Structure and photoluminescence properties of ZnWO4 film prepared by depositing WO3/ZnO/WO3 heterolayer via magnetron sputtering technique

Novel ZnWO4 thin films were achieved by annealing sandwich WO3/ZnO/WO3 (WZW) heterolayer that were deposited on clean fused silica substrates by RF magnetron sputtering technique. The crystal structures, surface morphologies and photoluminescence (PL) properties of the annealed WZW heterolayers were characterized by x-ray diffraction (XRD), Raman, scanning electron microscopy (SEM) and PL measurements. The XRD and Raman patterns show that the ZnWO4 thin films formed from WZW heterolayers possess the monoclinic wolframite structure with a preferential orientation along the a-axis.
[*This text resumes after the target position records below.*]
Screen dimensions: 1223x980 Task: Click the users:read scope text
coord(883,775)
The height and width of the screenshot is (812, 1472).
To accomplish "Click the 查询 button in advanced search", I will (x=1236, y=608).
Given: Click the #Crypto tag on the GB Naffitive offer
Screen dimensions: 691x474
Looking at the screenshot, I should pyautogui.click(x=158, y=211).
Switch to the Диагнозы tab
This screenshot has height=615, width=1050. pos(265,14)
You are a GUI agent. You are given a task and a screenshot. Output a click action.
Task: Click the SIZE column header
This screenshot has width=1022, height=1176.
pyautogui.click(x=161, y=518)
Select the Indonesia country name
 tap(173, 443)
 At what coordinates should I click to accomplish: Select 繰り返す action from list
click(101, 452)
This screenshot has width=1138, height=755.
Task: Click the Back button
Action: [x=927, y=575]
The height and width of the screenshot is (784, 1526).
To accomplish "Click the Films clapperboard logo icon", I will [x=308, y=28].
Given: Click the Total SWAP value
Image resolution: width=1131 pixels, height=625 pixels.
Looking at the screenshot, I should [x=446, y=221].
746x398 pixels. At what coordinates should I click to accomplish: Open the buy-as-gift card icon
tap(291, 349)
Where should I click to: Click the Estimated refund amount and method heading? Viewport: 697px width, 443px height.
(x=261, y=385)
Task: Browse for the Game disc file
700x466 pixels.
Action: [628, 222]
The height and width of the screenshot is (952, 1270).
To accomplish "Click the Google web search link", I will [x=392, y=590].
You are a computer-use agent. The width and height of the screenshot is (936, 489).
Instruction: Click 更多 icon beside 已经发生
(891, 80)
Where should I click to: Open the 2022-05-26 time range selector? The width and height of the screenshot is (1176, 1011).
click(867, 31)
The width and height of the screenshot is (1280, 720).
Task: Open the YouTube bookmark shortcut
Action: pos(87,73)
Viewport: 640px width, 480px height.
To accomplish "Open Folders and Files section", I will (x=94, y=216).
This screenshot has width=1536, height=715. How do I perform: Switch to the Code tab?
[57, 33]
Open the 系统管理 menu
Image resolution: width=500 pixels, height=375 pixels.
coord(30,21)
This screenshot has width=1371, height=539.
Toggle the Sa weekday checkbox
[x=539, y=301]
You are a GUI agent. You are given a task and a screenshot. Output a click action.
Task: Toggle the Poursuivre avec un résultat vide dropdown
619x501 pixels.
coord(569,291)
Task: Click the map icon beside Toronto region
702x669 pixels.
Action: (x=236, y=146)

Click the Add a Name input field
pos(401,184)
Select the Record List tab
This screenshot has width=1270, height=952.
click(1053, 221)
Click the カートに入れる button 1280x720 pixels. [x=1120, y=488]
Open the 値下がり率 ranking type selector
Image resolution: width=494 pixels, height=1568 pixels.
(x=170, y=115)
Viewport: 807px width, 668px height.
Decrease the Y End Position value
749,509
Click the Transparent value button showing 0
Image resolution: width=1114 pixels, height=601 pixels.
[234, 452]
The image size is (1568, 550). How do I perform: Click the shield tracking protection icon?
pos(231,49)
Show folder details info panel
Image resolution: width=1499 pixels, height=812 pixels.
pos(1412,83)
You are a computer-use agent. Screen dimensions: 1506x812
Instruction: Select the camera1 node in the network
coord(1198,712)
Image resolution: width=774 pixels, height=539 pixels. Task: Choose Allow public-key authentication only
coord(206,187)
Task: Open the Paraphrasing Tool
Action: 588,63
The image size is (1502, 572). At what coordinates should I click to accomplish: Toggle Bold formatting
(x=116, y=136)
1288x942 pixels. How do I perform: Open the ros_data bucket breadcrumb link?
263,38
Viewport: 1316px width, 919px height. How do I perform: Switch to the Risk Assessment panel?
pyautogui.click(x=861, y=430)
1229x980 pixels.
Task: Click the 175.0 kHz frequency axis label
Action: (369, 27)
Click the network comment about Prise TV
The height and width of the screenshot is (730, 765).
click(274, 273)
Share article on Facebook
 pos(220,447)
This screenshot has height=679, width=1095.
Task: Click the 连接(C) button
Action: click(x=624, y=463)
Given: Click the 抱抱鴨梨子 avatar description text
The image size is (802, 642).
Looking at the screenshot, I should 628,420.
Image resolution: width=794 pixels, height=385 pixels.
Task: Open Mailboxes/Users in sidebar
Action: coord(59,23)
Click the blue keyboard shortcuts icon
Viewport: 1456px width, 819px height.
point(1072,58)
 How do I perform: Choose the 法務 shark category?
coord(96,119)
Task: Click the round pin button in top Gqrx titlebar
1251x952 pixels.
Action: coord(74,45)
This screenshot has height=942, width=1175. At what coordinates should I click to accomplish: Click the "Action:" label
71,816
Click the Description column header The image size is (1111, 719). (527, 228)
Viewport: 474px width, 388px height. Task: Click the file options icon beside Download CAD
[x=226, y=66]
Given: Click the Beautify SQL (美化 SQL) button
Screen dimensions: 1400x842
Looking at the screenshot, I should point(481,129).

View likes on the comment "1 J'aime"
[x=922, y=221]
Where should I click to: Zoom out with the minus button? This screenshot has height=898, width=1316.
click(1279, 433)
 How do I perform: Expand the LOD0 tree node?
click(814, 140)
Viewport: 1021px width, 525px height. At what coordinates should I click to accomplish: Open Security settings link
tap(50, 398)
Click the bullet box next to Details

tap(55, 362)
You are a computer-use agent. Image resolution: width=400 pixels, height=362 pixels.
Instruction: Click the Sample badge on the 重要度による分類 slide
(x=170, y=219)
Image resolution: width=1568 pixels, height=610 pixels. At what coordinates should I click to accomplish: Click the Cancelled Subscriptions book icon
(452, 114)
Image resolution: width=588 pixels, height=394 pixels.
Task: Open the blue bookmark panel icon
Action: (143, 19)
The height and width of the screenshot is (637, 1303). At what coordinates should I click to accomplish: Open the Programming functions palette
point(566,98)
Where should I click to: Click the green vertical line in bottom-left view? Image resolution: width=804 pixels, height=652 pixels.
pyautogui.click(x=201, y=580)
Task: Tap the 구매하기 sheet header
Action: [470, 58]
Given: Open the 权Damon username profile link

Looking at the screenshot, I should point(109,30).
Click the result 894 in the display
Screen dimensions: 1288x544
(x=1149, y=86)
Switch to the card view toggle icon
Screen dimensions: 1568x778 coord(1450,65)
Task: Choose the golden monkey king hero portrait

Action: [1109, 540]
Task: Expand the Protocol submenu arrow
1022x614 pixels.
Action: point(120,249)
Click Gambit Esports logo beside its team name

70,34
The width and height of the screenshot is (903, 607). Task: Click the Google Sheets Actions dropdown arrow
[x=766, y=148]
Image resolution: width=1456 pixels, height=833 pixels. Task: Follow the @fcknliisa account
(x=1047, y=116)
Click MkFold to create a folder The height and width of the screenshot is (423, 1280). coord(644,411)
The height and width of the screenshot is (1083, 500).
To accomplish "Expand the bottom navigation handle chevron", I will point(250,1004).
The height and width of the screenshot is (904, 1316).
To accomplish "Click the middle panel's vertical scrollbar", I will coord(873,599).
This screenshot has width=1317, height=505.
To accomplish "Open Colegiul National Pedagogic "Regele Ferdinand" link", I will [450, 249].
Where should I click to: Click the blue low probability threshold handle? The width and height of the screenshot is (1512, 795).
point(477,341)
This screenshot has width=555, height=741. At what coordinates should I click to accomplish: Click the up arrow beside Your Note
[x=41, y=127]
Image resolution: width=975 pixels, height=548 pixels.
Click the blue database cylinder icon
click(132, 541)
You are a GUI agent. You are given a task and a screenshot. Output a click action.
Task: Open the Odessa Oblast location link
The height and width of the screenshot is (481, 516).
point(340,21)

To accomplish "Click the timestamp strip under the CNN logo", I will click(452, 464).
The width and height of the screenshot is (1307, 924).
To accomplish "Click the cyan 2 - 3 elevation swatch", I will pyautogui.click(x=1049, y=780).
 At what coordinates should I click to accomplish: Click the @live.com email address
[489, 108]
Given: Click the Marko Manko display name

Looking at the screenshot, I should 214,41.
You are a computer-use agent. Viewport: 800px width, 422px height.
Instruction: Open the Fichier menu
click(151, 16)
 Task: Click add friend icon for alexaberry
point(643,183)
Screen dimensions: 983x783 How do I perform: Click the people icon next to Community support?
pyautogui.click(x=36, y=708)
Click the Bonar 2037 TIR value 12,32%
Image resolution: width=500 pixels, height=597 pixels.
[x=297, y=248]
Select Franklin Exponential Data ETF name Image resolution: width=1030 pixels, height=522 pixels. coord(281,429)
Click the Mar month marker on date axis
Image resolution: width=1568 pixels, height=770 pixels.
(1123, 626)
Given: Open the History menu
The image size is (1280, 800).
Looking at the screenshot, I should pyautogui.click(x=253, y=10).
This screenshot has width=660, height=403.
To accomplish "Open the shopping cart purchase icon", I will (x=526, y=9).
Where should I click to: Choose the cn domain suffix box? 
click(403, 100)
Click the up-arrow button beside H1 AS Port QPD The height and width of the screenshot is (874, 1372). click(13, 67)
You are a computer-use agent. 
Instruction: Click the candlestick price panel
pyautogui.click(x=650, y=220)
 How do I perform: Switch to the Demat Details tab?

The annealing temperature of WZW heterolayer plays a vital role in determining the crystallization, surface morphologies and PL properties of the formed ZnWO4 films. The SEM graphs and PL spectra indicate that the annealing treatment at about 750 °C for 30min is very effective for deposited WZW heterolayer to form the flat ZnWO4 thin film with the regular nanometer grains (200-400 nm) and the strongest PL emission near about 495 nm, while further increasing annealing temperature to 850 °C leads to a rough surface and weakened PL intensity. The PL spectra from all the annealed WZW films display a broad and asymmetrical shape and are depend on the excitation wavelengths in the range of 240-290 nm as well as annealing temperature. The related PL mechanisms were analyzed and discussed according to the excitation spectra monitored at 410 nm and 495 nm, respectively. It is suggested that the coexistence of the ZnWO4 and ZnO excitation bands in the film should be responsible for the evolving of PL shapes with the excitation wavelengths. Finally, the average PL decay time of the formed ZnWO4 film was determined to be about 22μs by time-resolving the three intrinsic emissions of the ZnWO4 crystallites. This work illustrates that magnetron sputtering is an effective technique to prepare the fluorescing ZnWO4 film.